But, as Deloitte research has shown in industry after industry, being more expensive is not bad. It’s good.

That is, when it’s understood. Expense caused by redundancy and waste is bad. Expense caused by value creation is good. It leads to greater profitability and, ultimately, market domination.

To thrive in 2016, agents and brokers must:

  • Make price increasingly irrelevant. Selling on price runs counter to the strategic forces that support the independent channel. Likewise, it feeds directly into the strengths of competing forces.
  • Agents can’t simply “sell on value.”  They must create value. They can no longer merely rely on the inherent value from their carriers. They must suffer the blood, sweat and tears that entrepreneurs commonly face. Study their individual marketplace. Examine the internal assets of their own firm.
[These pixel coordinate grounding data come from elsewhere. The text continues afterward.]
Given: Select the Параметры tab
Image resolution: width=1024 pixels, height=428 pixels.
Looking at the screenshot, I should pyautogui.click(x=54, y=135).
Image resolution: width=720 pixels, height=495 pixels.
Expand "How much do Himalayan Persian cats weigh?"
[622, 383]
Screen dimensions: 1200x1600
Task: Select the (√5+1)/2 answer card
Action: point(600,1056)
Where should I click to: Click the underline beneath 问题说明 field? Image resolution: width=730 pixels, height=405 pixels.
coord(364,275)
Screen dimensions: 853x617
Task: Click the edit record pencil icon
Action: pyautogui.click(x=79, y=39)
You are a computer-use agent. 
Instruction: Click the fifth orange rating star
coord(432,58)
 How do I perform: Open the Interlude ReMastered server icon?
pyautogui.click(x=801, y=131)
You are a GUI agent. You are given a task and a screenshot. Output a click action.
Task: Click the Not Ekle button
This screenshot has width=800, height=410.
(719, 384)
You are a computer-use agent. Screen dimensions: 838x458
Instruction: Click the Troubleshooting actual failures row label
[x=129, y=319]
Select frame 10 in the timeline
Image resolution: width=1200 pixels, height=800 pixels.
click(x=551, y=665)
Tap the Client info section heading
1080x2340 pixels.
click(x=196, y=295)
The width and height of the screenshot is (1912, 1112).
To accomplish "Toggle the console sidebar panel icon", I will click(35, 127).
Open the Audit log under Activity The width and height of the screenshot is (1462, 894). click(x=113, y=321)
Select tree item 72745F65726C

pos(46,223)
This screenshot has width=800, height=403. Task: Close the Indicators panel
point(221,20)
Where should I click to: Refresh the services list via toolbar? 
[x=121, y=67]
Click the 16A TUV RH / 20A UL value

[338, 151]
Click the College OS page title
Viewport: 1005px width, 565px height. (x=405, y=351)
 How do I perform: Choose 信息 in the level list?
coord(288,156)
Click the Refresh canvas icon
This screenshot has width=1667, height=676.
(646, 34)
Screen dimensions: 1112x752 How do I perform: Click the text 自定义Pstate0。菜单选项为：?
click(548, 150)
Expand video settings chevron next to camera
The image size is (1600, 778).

And package those assets in a unique “value package” that represents the most attractive offering possible. (It's the rare firm, when asked what makes them different or great, that can provide more than platitudes like, "We have a great team," or "Great service." Soft and fuzzy answers won't cut it anymore in the marketplace.)
  • Both commercial and personal lines agencies must speak directly to the “peace of mind” values of the marketplace by providing a helpful and ongoing stream of information that helps the consumer, ultimately, prevent the filing of claims by, wherever possible, preventing the causes of claims.
  • Exploit the inherent strength of the channel by engaging in the depth of relationship that is highly valued by the most profitable consumer demographic. They must invest in the modern communication technologies that accelerate and facilitate loyal customer relationships. Digital marketing and modern day digital communications as a tool in insurance marketing is no longer an option.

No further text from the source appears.